Clearly, the task of agent in

this case involves planning and forecasting into the future.

There are also feedback effects in option markets and stock markets.

For example, delta hedging activities of large option holders,

can potentially, and partially move the market.

We will talk more about this later in this lesson.

In addition to feedback effects,

there are other market imperfections effects,

such as transaction costs,

holding costs and liquidity effects.

Now, the standard approach of

mathematical finance tremendously simplifies this whole task,

albeit at a substantial cost.

Here by the standard approach,

I mean the so-called risk-neutral pricing methods,

that can be viewed as straightforward modifications of the Black-Scholes model,

that it consider volatility and non-constant or stochastic.

If you have to optimally hedge an existing option position,

then in this approach,

blending amounts to stick into the delta-hedging strategy,

and the forecasting task amounts

to forecasting the stock volatility or implying it from market prices.

Feedback effects, from trading in options or in option underlying are neglected.

Therefore, there is no backward feedback loop in this setting.

Other market imperfections such as transaction costs

or limited stock liquidity are also neglected.

Option pricing can hedge in such models

amount to solving partial differential equations or PDEs,

they describe option prices,

and generalize the Black-Scholes PDE Now,

in the previous course,

we discussed how this setting can be modified,

to make it amenable to reinforcement learning.

It turns out that a key step to abandon,

is to abandon the continuous-time formulation and go back to a discrete time formulation.

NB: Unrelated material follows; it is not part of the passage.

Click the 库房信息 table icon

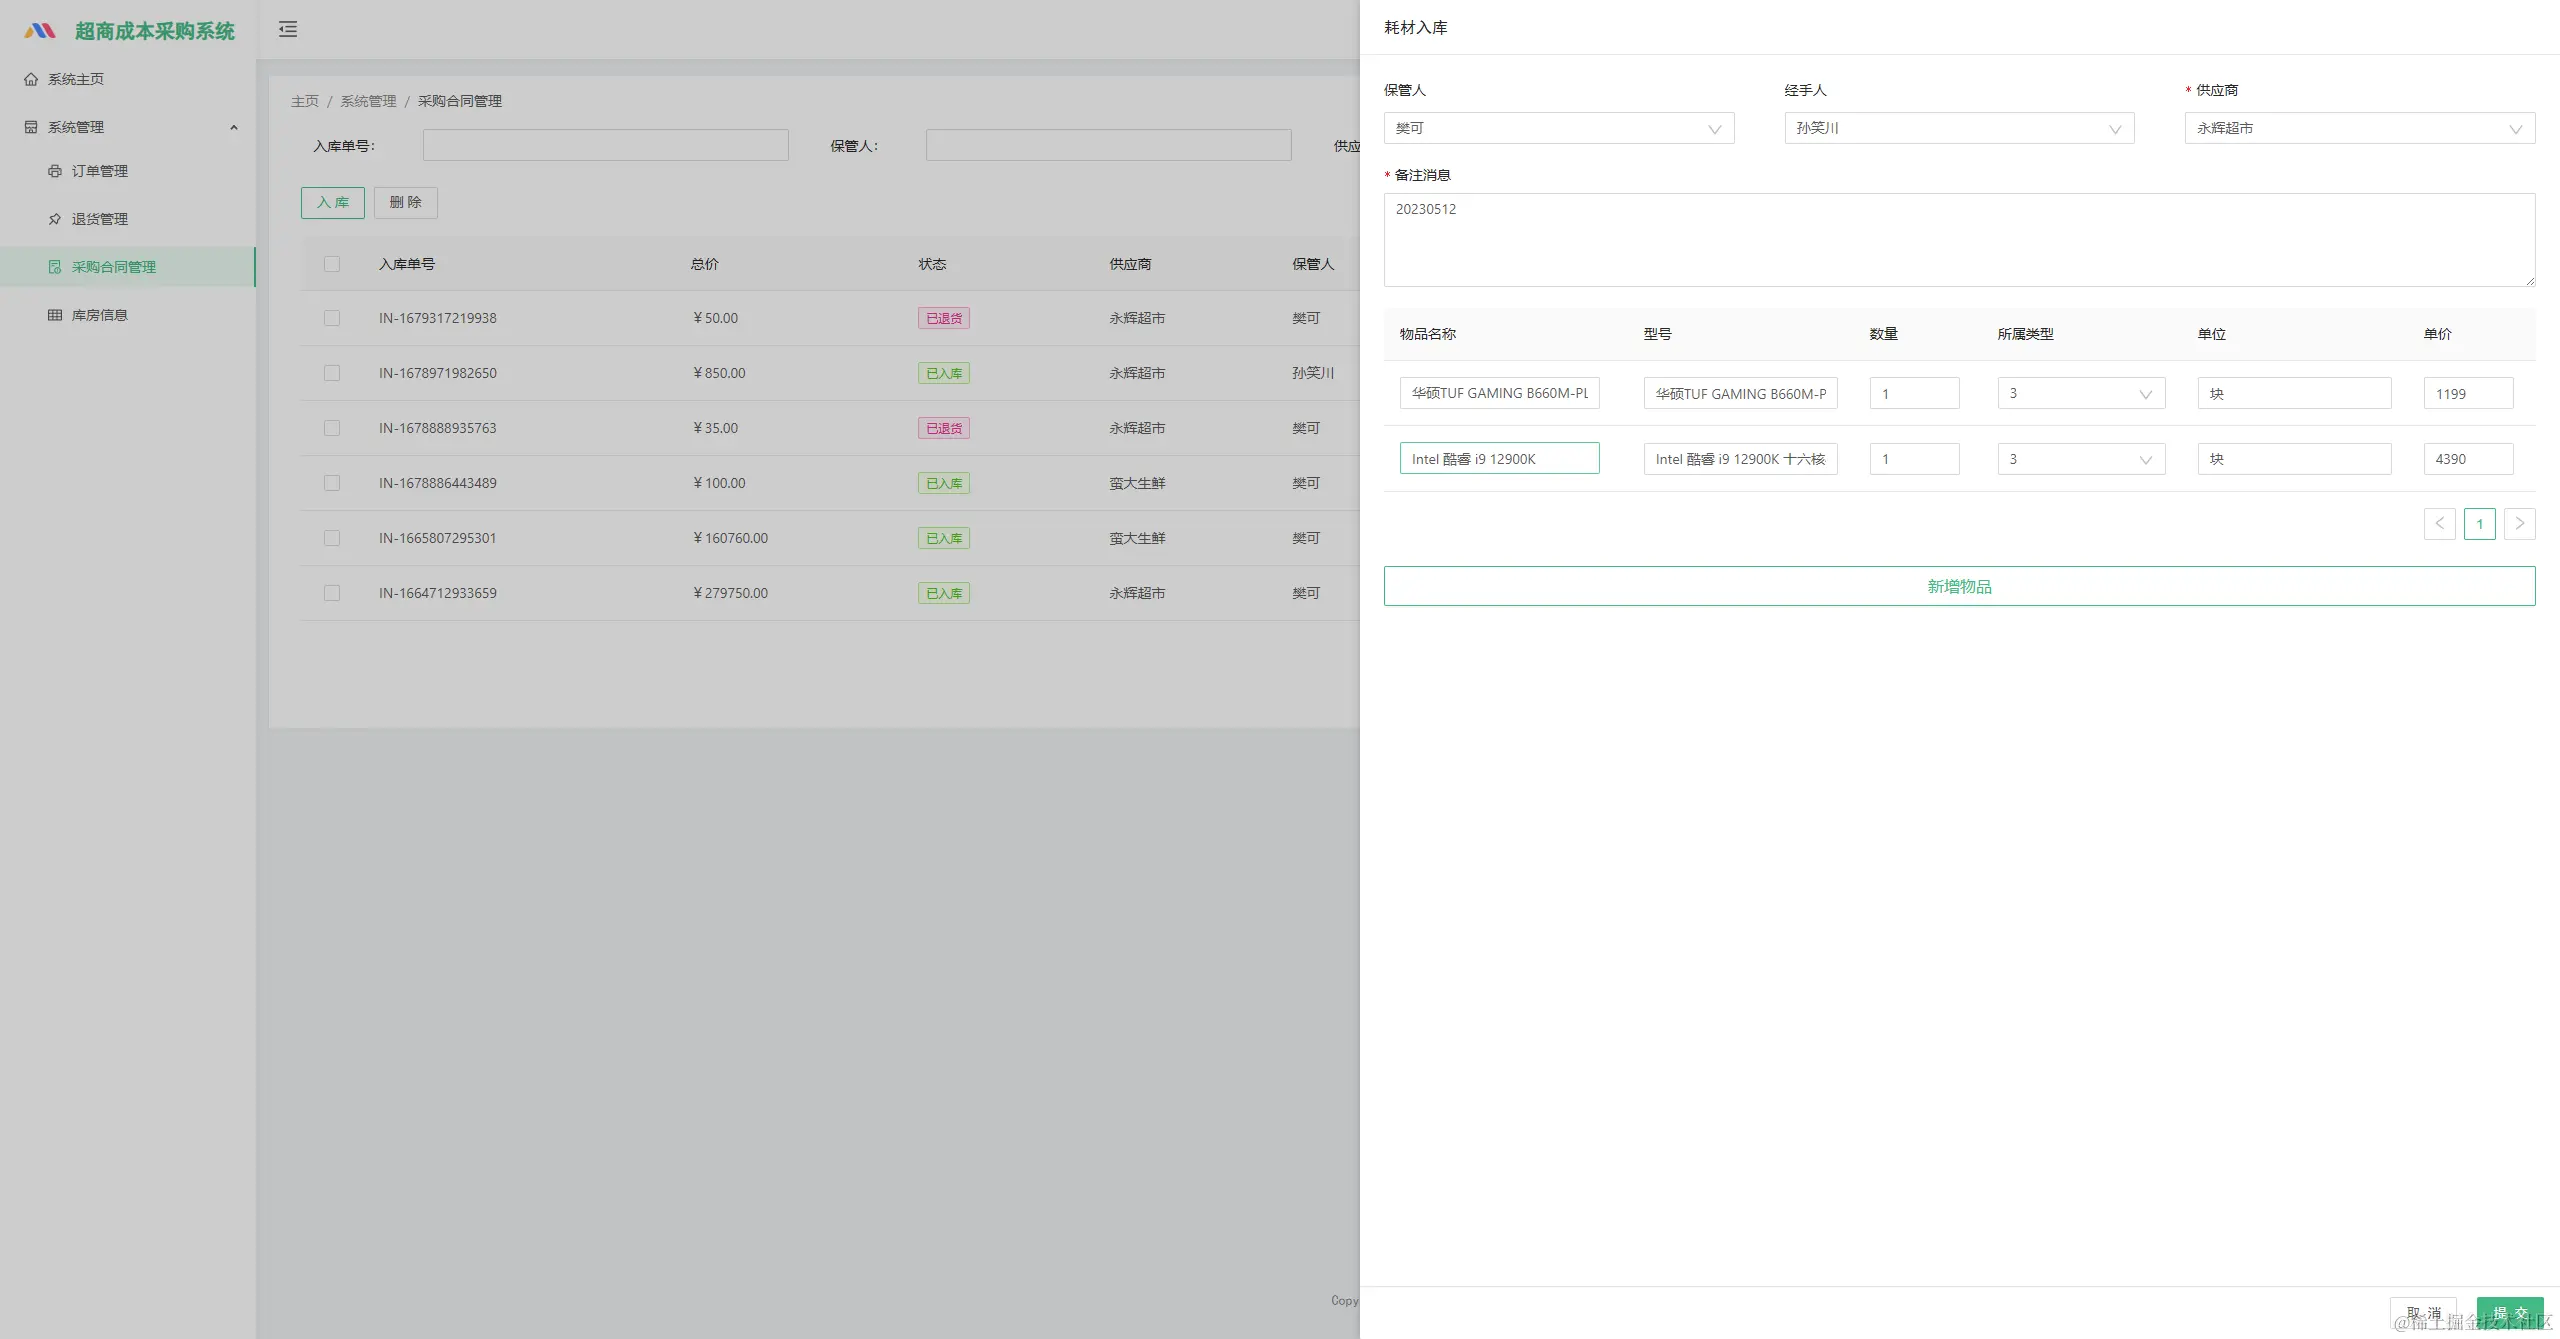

It is very natural to consider time steps,

that correspond to actual re-hedging frequencies for an option.

If we re-hedge daily,

we should use daily time steps and so on.

The fact that we retain time steps finite,

make a perfect hedging impossible,

and this step is crucial.

After this step is made or other improvements can be added incrementally.

Now, what would be such improvements?

Well, beyond using discrete time steps and relying on Q

learning instead of Log-Normal model as in the Black-Scholes model,

or any other model for that sake,

we kept all other assumptions of the Black-Scholes model intact in this setting.

In particular, we neglected

transaction costs in our model specification in the previous course.

There's certain market conditions,

this is a reasonable assumption,

which is the same as in the original Black-Scholes model.